EPRBench: A High-Quality Benchmark Dataset for Event Stream Based Visual Place Recognition

TL;DR

This work addresses the lack of large-scale, semantically rich benchmarks for event stream-based visual place recognition (VPR) by introducing EPRBench, a high-definition dataset with $10K$ event sequences and $65K$ frames (at $1280 \times 720$) plus LLM-generated scene descriptions refined by humans. It also proposes SG-VPR, a semantic-guided multi-modal VPR framework that fuses asynchronous event streams with textual descriptions via a text-guided top-$k$ token selection and multi-scale pooling, accompanied by an auxiliary LLM decoder for interpretability.

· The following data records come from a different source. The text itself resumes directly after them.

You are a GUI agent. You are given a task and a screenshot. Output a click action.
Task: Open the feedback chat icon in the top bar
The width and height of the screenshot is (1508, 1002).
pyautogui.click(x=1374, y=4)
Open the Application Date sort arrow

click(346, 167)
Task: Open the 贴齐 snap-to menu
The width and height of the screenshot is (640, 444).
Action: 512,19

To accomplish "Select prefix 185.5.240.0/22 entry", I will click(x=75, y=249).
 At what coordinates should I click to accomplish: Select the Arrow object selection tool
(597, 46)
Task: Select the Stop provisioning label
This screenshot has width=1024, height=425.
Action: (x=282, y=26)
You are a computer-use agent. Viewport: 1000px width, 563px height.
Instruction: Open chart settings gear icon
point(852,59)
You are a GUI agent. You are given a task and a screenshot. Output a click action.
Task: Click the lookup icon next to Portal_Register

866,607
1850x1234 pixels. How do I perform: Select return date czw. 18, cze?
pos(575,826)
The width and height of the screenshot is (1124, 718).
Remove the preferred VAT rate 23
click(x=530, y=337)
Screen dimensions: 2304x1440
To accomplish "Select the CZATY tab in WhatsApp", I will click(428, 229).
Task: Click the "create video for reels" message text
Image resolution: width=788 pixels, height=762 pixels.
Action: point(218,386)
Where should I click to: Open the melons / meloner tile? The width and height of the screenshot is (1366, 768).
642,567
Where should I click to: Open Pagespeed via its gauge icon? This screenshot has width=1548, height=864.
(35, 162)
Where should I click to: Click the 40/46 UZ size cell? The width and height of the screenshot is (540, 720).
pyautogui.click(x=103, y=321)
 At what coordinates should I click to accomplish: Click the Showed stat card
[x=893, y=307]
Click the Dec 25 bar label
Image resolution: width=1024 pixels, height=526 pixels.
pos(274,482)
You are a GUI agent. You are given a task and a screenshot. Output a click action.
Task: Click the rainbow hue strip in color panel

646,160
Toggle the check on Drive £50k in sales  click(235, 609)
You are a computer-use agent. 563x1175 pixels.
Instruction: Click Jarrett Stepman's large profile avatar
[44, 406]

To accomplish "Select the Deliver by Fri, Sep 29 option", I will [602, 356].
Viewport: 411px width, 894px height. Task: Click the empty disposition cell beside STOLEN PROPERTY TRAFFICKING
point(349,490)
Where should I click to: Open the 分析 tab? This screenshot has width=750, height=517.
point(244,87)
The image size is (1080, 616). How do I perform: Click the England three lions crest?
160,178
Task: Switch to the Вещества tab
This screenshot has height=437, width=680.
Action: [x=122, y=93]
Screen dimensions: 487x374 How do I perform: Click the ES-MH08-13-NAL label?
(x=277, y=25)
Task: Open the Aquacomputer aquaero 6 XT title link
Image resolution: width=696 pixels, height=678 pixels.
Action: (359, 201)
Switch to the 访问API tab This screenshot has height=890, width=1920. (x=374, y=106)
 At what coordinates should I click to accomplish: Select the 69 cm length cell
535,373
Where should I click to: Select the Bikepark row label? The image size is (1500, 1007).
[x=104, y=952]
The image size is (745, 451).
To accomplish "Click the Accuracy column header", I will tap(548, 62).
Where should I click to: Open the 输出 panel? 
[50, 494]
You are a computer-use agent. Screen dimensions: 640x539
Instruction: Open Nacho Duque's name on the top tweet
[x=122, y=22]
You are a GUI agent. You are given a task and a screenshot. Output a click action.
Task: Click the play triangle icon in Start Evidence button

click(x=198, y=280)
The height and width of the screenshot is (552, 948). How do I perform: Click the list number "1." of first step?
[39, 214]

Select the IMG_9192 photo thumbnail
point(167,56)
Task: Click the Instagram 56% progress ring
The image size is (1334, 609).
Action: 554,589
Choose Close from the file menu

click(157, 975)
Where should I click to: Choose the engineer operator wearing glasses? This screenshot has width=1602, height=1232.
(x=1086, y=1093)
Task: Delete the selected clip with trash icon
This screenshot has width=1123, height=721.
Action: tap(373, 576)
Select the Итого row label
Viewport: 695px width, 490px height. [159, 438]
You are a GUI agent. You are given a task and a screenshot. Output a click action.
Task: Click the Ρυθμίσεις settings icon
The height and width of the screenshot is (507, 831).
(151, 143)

The authors benchmark 15 state-of-the-art VPR methods on EPRBench and NYC-Event-VPR, and demonstrate state-of-the-art performance on EPRBench ($R@1 = 94.3\%$) and strong cross-modal results on NYC-Event-VPR, highlighting improved robustness to viewpoint changes and environmental noise. The work contributes a valuable resource and a scalable, interpretable paradigm for cross-modal event-based localization with practical impact for robust, GPS-denied navigation.

Abstract

Event stream-based Visual Place Recognition (VPR) is an emerging research direction that offers a compelling solution to the instability of conventional visible-light cameras under challenging conditions such as low illumination, overexposure, and high-speed motion. Recognizing the current scarcity of dedicated datasets in this domain, we introduce EPRBench, a high-quality benchmark specifically designed for event stream-based VPR. EPRBench comprises 10K event sequences and 65K event frames, collected using both handheld and vehicle-mounted setups to comprehensively capture real-world challenges across diverse viewpoints, weather conditions, and lighting scenarios. To support semantic-aware and language-integrated VPR research, we provide LLM-generated scene descriptions, subsequently refined through human annotation, establishing a solid foundation for integrating LLMs into event-based perception pipelines. To facilitate systematic evaluation, we implement and benchmark 15 state-of-the-art VPR algorithms on EPRBench, offering a strong baseline for future algorithmic comparisons. Furthermore, we propose a novel multi-modal fusion paradigm for VPR: leveraging LLMs to generate textual scene descriptions from raw event streams, which then guide spatially attentive token selection, cross-modal feature fusion, and multi-scale representation learning. This framework not only achieves highly accurate place recognition but also produces interpretable reasoning processes alongside its predictions, significantly enhancing model transparency and explainability. The dataset and source code will be released on https://github.com/Event-AHU/Neuromorphic_ReID

Figures (6)

• Figure 1: (a). An illustration of event stream-based VPR; (b). Comparison between existing VPR frameworks and ours.
• Figure 2: Data samples from our newly proposed EPRBench dataset. We visualize two distinct samples (a, b) for each scene category (Campus, Park, Road). For every sample, three images from different viewpoints are presented, demonstrating the significant viewpoint variations contained in our dataset.
• Figure 3: The overall pipeline of constructing the specialized scenario description model.We first synthesize Chinese CoT data from paired images, then rigorously translate and refine it into English using DeepSeek to ensure semantic accuracy. Finally, this curated dataset is used to fine-tune the Qwen model, enabling it to perform robust scene reasoning and description.
• Figure 4: An overview of our proposed Semantic Guided VPR framework for event-based place recognition (SG-VPR). The dual-stream system processes event streams and textual descriptions in parallel, adopting a text-guided top-$k$ token selection strategy to extract robust multi-modal representations, with an auxiliary LLM decoder enhancing feature interpretability for retrieval.
• Figure 5: Visualization of qualitative results. The leftmost column shows the queries, followed by the retrieval results from our SG-VPR and four baselines. Green/Red borders denote success/failure. Our method achieves correct retrieval across all samples, outperforming competitors that struggle with large viewpoint shifts and environmental noise.